His buildings were often the architectural equivalent of works by those pop artists. Long before architect Frank Gehry incorporated chain-link fencing into his Santa Monica, Calif., home, Mr. Venturi used the material at Guild House. He topped the building with a giant, nonfunctional TV antenna, treating it like the point of a steeple. He loved the idea of incorporating neon the way Renaissance architects decorated their buildings with stone carvings.
Mr. Venturi is often credited with launching the Postmodernist movement in architecture, which sought to bring back references to traditional architecture, like columns and arches. While his buildings incorporated plenty of oversize, almost cartoonish, classical elements, he hated being labeled a postmodernist, said William Whitaker, who runs Penn's Architectural Archive. He preferred to think of himself as a "mannerist" who "enriched the Modernist mission" by adding signs and symbols.
Not everyone bought that explanation, and Mr. Venturi was frequently blamed for leading architecture down a kitschy path that resulted in strip malls with pediments and columns. The writer Tom Wolfe complained that Mr. Venturi pretended to be a populist but was actually an elitist.
After completing an undergraduate and a master's degree at Princeton, Mr. Venturi went to work for the Modernist architect Eero Saarinen in Michigan. But after just two years, he returned home to help his ailing father run the produce business. Mr. Venturi continued to oversee the South Street store even after his architecture practice began to thrive.
He had been gaining notice for several small commercial projects when his mother asked him to design a house in Chestnut Hill. Completed in 1964, the Vanna Venturi House looked like something a child might draw but was actually filled with historical references and inside jokes. It split the architecture world, much as Mr. Venturi split its peaked facade with a deep cleft. But it made him famous. Featured on a U.S. postage stamp in 2005, it was listed on Philadelphia's historic register in 2016. It has become a pilgrimage site for students of architecture.
It is nearly impossible to separate Mr. Venturi's accomplishments from the work of Scott Brown.
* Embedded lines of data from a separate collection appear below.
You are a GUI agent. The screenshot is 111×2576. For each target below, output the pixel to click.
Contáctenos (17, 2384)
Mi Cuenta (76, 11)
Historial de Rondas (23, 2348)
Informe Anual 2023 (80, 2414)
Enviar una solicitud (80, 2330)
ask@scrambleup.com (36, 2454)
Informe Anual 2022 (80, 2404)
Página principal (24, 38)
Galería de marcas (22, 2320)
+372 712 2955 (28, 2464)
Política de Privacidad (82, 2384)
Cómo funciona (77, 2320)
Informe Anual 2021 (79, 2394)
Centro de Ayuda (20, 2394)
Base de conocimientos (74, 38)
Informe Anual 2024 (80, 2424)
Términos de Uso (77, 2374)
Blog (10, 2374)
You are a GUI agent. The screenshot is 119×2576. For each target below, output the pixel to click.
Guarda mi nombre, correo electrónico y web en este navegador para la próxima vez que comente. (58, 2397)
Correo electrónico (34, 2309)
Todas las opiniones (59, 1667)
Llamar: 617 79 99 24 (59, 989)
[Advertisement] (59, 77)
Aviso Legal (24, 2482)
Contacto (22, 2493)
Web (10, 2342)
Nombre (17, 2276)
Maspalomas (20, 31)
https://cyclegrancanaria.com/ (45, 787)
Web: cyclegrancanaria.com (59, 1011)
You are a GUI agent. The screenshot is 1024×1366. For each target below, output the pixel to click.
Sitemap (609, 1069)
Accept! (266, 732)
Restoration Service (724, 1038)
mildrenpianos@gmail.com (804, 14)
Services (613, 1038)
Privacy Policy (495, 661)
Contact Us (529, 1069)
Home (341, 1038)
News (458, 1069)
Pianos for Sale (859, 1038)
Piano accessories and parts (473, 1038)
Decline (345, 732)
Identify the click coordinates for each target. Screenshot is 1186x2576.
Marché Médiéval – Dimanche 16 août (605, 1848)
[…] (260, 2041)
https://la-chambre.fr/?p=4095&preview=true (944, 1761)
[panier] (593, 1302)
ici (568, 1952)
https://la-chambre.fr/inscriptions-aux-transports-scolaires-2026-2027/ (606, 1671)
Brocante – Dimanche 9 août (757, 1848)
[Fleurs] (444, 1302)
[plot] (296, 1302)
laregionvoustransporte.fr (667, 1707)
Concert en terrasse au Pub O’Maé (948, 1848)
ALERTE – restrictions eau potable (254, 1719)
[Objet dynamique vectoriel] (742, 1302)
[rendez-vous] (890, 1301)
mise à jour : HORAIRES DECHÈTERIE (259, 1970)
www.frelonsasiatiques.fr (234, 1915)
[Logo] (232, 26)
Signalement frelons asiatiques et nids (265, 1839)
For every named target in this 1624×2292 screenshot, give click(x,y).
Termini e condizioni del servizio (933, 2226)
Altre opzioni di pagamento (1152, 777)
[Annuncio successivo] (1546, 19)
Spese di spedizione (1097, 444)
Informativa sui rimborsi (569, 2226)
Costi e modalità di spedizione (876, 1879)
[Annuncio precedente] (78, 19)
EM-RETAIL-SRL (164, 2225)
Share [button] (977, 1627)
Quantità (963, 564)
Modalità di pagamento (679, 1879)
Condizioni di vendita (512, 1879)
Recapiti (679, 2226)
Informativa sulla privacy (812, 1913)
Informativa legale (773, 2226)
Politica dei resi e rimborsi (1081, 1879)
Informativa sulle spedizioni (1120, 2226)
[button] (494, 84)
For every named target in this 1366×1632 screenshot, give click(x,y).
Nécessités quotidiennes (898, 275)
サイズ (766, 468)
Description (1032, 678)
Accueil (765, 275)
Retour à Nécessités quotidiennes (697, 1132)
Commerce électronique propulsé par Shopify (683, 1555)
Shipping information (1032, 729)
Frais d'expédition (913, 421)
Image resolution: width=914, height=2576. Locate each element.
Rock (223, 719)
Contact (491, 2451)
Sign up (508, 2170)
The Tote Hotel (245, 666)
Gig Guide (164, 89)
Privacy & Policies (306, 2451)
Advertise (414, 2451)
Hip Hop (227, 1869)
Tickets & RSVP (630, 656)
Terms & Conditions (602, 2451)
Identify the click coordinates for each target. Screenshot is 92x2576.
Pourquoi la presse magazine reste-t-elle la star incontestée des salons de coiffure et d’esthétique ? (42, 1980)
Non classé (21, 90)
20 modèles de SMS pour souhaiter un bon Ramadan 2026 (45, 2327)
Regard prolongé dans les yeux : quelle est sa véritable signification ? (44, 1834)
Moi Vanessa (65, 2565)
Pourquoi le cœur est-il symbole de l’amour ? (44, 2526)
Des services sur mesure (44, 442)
The two began collaborating in 1962, and many believe that it was Scott Brown who introduced him to the literary and artistic debates. They married in 1967 and worked side by side until they formally dissolved their firm in 2012.
Even so, it was Mr. Venturi who usually got all the credit. When he won the prestigious Pritzker Architecture Prize in 1991, Scott Brown was mentioned only in passing, leading to tension in their partnership. Only in recent years has their work been recognized as a true collaboration. In 2015, the American Institute of Architects awarded the couple its Gold Medal, partly in an attempt to redress past snubs of Scott Brown.
Mr. Venturi and Scott Brown came into their own when Philadelphia was a hotbed of architectural innovation. He formed a close friendship with Louis Kahn, another important 20th century architect, as well as George Howe, Oscar Stonorov, and Romaldo Giurgola.
Philadelphia, a city that is both innovative and resistant to change, is probably the only place in America that could have produced a figure like Mr. Venturi. His work combined the best aspects of his hometown to open up the world to a new way of seeing buildings.
He is survived by his wife and a son, Jim.
Services will be private, but a public memorial is being planned.